Re: [PATCH 2/4 v0.5] sched/umcg: RFC: add userspace atomic helpers

"Andy Lutomirski" <luto@xxxxxxxxxx> · Tue, 14 Sep 2021 11:40:01 -0700

On Tue, Sep 14, 2021, at 11:11 AM, Peter Zijlstra wrote:
> On Tue, Sep 14, 2021 at 09:52:08AM -0700, Andy Lutomirski wrote:
> > With a custom mapping, you don’t need to pin pages at all, I think.
> > As long as you can reconstruct the contents of the shared page and
> > you’re willing to do some slightly careful synchronization, you can
> > detect that the page is missing when you try to update it and skip the
> > update. The vm_ops->fault handler can repopulate the page the next
> > time it’s accessed.
> 
> The point is that the moment we know we need to do this user-poke, is
> schedule(), which could be called while holding mmap_sem (it being a
> preemptable lock). Which means we cannot go and do faults.

That’s fine. The page would be in one or two states: present and writable by kernel or completely gone. If its present, the scheduler writes it. If it’s gone, the scheduler skips the write and the next fault fills it in.

> 
> > All that being said, I feel like I’m missing something.

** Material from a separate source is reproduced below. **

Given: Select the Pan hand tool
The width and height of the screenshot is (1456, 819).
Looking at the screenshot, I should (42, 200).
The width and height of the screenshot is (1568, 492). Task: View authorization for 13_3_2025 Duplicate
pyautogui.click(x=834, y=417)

The point of
> > this is to send what the old M:N folks called “scheduler activations”,
> > right?  Wouldn’t it be more efficient to explicitly wake something
> > blockable/pollable and write the message into a more efficient data
> > structure?  Polling one page per task from userspace seems like it
> > will have inherently high latency due to the polling interval and will
> > also have very poor locality.  Or am I missing something?
> 
> The idea was to link the user structures together in a (single) linked
> list. The server structure gets a list of all the blocked tasks. This
> avoids having to a full N iteration (like Java, they're talking stupid
> number of N).
> 
> Polling should not happen, once we run out of runnable tasks, the server
> task gets ran again and it can instantly pick up all the blocked
> notifications.
> 

How does the server task know when to read the linked list?  And what’s wrong with a ring buffer or a syscall?